↓↓↓
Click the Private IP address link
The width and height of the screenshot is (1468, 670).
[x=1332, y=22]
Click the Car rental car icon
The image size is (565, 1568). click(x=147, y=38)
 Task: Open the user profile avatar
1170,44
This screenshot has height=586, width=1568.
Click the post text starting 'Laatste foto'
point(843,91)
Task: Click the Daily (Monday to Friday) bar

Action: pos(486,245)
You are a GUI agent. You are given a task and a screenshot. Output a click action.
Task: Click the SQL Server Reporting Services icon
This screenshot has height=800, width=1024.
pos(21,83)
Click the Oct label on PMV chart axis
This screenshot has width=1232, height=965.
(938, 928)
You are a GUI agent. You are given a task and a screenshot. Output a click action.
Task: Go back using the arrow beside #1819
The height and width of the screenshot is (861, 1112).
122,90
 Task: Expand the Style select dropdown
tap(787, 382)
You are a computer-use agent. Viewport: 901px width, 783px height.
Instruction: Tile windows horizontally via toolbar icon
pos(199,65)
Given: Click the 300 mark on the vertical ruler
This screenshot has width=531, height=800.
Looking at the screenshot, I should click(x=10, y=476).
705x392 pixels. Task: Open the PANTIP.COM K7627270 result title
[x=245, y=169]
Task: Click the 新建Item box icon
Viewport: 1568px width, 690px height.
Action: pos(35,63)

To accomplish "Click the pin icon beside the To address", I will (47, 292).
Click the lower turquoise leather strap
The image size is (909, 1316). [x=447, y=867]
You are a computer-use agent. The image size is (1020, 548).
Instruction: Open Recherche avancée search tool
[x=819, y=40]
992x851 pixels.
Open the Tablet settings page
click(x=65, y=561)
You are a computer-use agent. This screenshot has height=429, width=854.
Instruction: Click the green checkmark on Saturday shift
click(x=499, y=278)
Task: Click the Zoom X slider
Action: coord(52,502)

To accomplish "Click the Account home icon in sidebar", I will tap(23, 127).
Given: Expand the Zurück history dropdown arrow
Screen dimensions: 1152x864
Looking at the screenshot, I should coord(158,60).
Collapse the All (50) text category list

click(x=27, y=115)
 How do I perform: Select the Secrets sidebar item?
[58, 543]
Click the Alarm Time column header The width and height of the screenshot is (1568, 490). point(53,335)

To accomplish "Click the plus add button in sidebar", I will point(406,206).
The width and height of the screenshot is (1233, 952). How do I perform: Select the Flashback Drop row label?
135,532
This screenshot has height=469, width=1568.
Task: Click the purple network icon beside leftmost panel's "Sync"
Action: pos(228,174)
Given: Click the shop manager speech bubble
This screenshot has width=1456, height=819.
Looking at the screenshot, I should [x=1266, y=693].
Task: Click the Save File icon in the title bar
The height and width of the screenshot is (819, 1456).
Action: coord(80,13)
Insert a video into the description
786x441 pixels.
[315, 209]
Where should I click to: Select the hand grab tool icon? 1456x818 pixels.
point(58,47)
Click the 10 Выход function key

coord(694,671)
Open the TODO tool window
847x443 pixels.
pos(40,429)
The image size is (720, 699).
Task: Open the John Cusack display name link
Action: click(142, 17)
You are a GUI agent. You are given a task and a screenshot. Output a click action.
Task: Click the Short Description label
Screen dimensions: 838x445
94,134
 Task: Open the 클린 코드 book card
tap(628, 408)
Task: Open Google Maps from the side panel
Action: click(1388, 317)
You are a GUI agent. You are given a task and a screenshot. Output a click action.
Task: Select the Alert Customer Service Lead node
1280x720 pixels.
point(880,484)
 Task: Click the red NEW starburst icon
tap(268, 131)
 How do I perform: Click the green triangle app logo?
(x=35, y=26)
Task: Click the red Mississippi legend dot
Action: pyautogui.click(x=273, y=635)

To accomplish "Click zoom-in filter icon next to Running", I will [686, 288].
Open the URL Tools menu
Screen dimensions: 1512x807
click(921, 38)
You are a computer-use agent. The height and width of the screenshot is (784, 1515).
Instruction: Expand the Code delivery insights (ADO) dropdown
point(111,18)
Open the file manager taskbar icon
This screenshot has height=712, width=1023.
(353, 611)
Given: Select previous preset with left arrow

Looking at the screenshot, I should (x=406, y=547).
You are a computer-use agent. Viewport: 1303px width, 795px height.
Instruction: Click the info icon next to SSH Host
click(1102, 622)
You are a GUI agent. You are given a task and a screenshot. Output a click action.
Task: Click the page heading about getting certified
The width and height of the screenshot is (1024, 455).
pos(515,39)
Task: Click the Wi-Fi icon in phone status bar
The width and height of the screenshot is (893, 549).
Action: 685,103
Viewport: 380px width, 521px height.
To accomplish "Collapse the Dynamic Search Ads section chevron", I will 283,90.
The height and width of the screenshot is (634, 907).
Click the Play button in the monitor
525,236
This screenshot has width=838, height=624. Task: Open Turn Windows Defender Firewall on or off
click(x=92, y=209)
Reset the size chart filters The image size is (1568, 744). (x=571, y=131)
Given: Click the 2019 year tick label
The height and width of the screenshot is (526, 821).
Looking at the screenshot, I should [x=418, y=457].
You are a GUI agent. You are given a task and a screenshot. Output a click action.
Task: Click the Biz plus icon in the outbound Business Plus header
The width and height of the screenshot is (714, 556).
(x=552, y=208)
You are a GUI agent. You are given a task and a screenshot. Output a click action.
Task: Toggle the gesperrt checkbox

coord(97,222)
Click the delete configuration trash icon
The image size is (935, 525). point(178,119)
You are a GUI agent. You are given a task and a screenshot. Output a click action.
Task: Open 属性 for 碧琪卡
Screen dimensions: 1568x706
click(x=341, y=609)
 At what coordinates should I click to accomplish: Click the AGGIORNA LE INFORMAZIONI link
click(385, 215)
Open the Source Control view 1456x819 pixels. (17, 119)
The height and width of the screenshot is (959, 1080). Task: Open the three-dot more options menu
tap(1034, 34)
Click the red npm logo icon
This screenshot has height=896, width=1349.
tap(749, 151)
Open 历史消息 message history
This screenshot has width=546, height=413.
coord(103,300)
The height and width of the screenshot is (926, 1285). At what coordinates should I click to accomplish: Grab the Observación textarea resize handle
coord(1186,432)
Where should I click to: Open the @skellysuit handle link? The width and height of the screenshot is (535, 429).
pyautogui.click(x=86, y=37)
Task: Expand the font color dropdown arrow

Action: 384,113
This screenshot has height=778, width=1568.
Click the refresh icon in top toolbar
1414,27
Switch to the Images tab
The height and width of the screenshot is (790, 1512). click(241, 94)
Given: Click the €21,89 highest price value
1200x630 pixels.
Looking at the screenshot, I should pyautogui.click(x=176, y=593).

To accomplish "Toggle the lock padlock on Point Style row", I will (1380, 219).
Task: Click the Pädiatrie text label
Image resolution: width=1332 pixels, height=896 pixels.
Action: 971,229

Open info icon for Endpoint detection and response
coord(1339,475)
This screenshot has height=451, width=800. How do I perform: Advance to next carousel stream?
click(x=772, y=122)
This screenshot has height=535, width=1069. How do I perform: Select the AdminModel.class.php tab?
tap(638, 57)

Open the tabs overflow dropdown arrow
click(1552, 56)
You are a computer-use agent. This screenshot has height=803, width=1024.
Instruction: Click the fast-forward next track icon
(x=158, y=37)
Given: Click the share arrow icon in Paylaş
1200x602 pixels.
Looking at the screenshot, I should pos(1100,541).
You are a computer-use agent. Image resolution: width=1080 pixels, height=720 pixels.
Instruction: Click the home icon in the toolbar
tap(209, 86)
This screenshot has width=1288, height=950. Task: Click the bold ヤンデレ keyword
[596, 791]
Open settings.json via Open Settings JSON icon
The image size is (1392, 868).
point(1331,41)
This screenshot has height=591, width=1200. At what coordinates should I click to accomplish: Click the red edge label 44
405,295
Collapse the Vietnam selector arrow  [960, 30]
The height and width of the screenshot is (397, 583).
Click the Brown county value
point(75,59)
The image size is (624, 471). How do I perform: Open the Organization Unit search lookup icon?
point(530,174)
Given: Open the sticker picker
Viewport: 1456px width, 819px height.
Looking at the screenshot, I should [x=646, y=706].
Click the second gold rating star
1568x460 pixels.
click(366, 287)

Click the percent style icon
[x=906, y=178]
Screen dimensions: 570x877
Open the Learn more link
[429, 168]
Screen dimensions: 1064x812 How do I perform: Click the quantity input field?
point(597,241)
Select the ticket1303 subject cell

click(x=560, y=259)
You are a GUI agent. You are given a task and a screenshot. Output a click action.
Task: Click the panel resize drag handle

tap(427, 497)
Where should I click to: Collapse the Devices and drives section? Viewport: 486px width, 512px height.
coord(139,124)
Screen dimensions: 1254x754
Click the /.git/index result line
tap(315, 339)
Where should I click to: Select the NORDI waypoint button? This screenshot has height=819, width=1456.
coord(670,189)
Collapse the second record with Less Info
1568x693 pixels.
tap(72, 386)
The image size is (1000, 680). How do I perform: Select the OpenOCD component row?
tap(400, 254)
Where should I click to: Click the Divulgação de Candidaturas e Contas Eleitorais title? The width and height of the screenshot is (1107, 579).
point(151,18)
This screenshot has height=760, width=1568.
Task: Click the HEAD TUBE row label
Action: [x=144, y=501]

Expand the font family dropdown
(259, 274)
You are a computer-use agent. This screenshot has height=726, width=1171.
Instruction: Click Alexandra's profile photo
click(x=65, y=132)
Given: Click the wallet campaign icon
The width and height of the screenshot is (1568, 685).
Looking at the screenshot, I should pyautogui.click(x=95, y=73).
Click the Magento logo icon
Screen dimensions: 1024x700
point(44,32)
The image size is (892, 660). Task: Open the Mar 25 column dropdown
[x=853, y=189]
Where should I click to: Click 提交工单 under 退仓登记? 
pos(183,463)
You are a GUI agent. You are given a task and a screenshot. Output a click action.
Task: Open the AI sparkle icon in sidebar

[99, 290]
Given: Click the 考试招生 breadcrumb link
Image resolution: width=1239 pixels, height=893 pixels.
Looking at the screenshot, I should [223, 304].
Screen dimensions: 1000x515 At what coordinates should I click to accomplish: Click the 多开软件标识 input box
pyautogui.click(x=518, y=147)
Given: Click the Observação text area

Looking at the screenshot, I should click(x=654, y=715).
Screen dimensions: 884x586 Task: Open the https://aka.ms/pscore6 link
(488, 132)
↑↑↑
EXERCISE - Format the lines starting at the first line of the items and ending at the line that contains "Looking at the screenshot, I should click(x=10, y=476)." as a JSON list of strings, with one string per line and blank lines omitted.

EXERCISE ANSWER -
[
  "Click the Private IP address link",
  "The width and height of the screenshot is (1468, 670).",
  "[x=1332, y=22]",
  "Click the Car rental car icon",
  "The image size is (565, 1568). click(x=147, y=38)",
  " Task: Open the user profile avatar",
  "1170,44",
  "This screenshot has height=586, width=1568.",
  "Click the post text starting 'Laatste foto'",
  "point(843,91)",
  "Task: Click the Daily (Monday to Friday) bar",
  "Action: pos(486,245)",
  "You are a GUI agent. You are given a task and a screenshot. Output a click action.",
  "Task: Click the SQL Server Reporting Services icon",
  "This screenshot has height=800, width=1024.",
  "pos(21,83)",
  "Click the Oct label on PMV chart axis",
  "This screenshot has width=1232, height=965.",
  "(938, 928)",
  "You are a GUI agent. You are given a task and a screenshot. Output a click action.",
  "Task: Go back using the arrow beside #1819",
  "The height and width of the screenshot is (861, 1112).",
  "122,90",
  " Task: Expand the Style select dropdown",
  "tap(787, 382)",
  "You are a computer-use agent. Viewport: 901px width, 783px height.",
  "Instruction: Tile windows horizontally via toolbar icon",
  "pos(199,65)",
  "Given: Click the 300 mark on the vertical ruler",
  "This screenshot has width=531, height=800.",
  "Looking at the screenshot, I should click(x=10, y=476)."
]